Ladies and gentlemen, you’ve probably heard a little bit from both sides about Joe Sixpack. I’m not sure why they’re so concerned with the vote of someone who is either an alcoholic or an ab model, but they just keep talking about him. You’ve probably also heard about Joe the Plumber. I thought they were talking about Bob the Builder’s friend or something, but apparently he’s some Mr. Clean look alike that said something about money and then punched communism in the junk. Well I can tell you who you haven’t heard about, you innocent patrons of the evil news organizations, victims of propagandistic exclusions: Joe the Moron.

Joe the Moron is just a regular guy, just like most (stupid) people out there. He thinks the Electoral College is a division three school that his favorite Big 12 university will never have to be concerned with pummeling. He’ll probably vote based on whether or not a candidate would laugh at a Youtube video he thinks is funny. Or maybe he’ll vote for Nader just because weed is awesome, and that’s what the Green party is about, right?

The tragic reality is that he won’t vote. He’ll wake up on the afternoon of the final day of voting in a pile of empty Keystone cans, covered in peanut butter and jelly. He won’t know why. He’ll be violently hung over. He’ll stumble down to Subway, wondering why everyone is waving American flags around and yelling at each other about how their “vote” ruined our country. He won’t know what they’re talking about. He’ll go home and turn on MTV. It won’t matter what show is on, it’s all on his unique brainwave of idiot.

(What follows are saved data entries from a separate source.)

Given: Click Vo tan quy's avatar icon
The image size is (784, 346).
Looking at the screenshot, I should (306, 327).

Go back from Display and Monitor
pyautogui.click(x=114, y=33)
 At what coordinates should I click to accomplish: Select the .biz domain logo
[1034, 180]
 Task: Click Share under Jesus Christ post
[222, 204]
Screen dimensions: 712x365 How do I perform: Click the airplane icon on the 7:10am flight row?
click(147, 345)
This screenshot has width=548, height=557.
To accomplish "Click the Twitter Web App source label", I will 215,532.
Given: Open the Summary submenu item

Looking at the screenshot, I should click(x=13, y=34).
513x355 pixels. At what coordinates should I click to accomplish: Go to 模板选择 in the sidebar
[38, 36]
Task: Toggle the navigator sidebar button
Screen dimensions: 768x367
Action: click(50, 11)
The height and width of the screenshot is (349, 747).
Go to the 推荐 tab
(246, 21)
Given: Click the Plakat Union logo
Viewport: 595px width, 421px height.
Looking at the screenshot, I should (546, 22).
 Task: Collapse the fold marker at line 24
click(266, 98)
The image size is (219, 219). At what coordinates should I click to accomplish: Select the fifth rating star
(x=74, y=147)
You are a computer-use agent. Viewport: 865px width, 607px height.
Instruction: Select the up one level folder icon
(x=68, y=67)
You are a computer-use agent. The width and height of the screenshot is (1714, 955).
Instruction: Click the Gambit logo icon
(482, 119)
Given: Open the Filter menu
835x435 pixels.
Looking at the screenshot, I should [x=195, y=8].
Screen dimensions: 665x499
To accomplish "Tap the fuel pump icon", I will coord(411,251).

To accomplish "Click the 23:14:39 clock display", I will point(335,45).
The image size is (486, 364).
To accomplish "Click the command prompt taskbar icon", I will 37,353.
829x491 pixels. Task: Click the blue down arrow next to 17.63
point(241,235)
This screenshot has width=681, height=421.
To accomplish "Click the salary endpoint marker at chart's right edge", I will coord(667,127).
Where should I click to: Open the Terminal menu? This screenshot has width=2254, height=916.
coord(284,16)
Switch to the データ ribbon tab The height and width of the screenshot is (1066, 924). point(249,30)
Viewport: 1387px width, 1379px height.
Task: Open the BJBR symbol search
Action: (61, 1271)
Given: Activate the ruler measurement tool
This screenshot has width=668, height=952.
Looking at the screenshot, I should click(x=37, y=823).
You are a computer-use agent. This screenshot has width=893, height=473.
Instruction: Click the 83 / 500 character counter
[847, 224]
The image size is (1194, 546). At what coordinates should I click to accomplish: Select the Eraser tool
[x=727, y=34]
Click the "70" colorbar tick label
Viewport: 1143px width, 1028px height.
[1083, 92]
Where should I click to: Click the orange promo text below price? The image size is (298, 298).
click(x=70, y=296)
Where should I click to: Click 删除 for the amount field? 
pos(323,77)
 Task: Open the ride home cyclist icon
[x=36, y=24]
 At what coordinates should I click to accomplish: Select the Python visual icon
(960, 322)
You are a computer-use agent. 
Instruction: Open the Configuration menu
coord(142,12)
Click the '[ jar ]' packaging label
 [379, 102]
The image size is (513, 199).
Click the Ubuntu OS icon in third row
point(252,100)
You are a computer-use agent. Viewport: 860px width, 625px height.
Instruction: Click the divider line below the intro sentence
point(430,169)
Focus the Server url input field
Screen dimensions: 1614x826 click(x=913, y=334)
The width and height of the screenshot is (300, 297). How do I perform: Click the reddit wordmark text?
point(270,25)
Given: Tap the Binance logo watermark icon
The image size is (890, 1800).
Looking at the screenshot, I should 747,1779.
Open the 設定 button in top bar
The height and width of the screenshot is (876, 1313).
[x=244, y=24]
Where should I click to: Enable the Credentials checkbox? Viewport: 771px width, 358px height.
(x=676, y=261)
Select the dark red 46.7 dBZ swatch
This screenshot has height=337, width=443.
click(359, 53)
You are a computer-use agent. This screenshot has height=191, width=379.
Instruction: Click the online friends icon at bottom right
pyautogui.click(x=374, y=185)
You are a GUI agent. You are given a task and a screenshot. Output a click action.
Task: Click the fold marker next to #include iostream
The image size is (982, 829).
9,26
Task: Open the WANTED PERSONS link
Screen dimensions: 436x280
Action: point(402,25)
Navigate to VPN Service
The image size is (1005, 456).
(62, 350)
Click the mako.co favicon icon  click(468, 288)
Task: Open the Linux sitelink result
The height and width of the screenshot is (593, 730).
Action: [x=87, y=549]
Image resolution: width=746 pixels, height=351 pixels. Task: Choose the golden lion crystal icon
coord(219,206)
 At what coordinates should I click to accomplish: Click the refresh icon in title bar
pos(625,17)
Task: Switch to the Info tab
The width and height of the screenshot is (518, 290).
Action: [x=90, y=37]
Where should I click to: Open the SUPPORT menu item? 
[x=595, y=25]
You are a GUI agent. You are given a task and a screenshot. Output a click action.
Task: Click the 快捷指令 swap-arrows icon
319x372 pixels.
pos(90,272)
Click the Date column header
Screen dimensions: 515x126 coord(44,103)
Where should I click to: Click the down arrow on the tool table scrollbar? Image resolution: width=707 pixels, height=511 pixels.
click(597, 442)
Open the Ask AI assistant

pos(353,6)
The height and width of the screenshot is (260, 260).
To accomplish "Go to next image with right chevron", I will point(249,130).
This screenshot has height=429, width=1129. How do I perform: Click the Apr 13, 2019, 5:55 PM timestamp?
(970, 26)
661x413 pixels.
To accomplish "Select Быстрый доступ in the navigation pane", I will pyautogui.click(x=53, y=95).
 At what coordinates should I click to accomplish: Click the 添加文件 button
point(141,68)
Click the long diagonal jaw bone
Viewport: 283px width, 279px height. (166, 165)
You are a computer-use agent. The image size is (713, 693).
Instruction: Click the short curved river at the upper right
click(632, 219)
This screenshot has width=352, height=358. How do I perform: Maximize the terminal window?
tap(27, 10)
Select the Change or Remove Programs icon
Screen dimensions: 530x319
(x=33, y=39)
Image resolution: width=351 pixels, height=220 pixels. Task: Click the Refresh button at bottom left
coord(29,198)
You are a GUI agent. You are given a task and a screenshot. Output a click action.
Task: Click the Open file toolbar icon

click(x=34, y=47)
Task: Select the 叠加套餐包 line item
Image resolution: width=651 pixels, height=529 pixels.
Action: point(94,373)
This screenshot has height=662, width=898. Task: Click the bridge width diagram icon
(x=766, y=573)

It seems as though both candidates are completely disinterested in Joe the Moron’s vote. They don’t care about the issues that are important to him. Whether or not nudity should be allowed on primetime television. “Legalize it.” Tila Tequila should be made secretary of anything. Kid Rock should be made ambassador to The Soviet Union. Beer Pong should be in the Olympics. What about these issues, candidates? What tax bracket does Joe the Moron need to get into in order to have his concerns be of importance to you? They would probably say “the tax paying bracket.” That’s just the kind of elitism that has led to Joe the Moron living in silence.

So, readers, we’re asking that you write a letter to your news organization of choice. Tell them that you’re mad. You feel cheated. You want to hear every voice, not just the voices they choose for us to hear. Tell them you want to hear about Joe the Moron.